Paradoxalement, Gilles Caron est quelqu'un ayant laissé peu de traces…

Son corps a disparu. Comme dans Histoire d'un secret, il s’agit d’une disparition : il y a quelque chose qui me fascine qui fait que je répète. Mais je ne me serais jamais dit : « tiens, après Histoire d'un secret, je vais refaire un film là-dessus. » C’est en partant à la rencontre de Gilles Caron que, de nouveau, j’ai été fascinée et attrapée par quelque chose de plus fort que moi

Vous interrogez l’absence en interrogeant les foules qu’il photographie (mai-68, les guerres, Derry…), cette foule qui est chez lui comme chez vous un thème récurrent…

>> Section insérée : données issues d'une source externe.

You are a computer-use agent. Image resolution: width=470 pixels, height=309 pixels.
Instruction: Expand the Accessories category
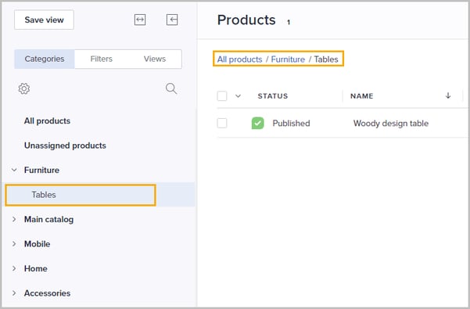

Il était beaucoup dans des foules. La guerre, c’est l’indétermination : il y a plein de gens, des situations souvent difficiles comprendre. Or lui comprenait très vite et très bien, parce qu’il avait vécu la guerre d’Algérie ; il avait cette capacité à très vite saisir la situation, à savoir quel endroit était dangereux, où se mettre. Par exemple, e Israël pendant la Guerre des 6 jours, il refuse d’aller en autocar avec les autres journalistes et se loue une voiture. Tout cela, il le fait parce qu’il connaît la guerre.

En somme, le hasard est très relatif : il se travaille…

Ah oui, absolument ! Beaucoup dans le documentaire et je pense que pour la photo, c’est la même chose. C’est parce que l’on a beaucoup travaillé en amont que l’on va pouvoir accueillir l’imprévu, et que l’instant va devenir efficace. La chance absolue, qui tombe comme ça, ça n’existe pas.

Quand j’ai regardé les premières planches contacts sur Cohn-Bendit en mai-68, et vu qu’en 5 ou 6 images Gilles Caron arrivait sur le policier, j’ai été un peu déçu : ça semblait être d la pure chance. Et en fait non : en remettant les rouleaux dans l’ordre, je me suis rendue compte que pour arriver très bien placé à ce moment, il y avait eu tout le travail préalable. Et ce qui vaut ici en demi-heure, vaut pour toute son œuvre. C'est parce qu’on est très préparé qu’on peut accueillir l’imprévu que le réel va vous apporter. Mais ne faut pas être bloqué parce qu’on a préparé — en documentaire ou en photographie — : ce qu’on a prévu ne doit pas être un programme. Le réel est toujours plus riche que vous aviez imaginé.

Dans un document sonore que vous reprenez, Caron se revendique sans a priori photographe de guerre et de people, que cette dualité explique sa polyvalence, son efficacité sur le terrain…

Je trouve cette position intéressante : il ne méprise rien, il s’intéresse à tout. Chaque expérience lui servait. Il les prenait toutes avec beaucoup d’humilité, pensant que ça pouvait lui servir pour autre chose : il avait autant de goût à photographier un people qu’un soldat égyptien perdu. Il portait une attention égale à la singularité des gens comme à celle des corps. C’est pourquoi celui du modèle ou du mannequin, il le photographiera comme celui du soldat.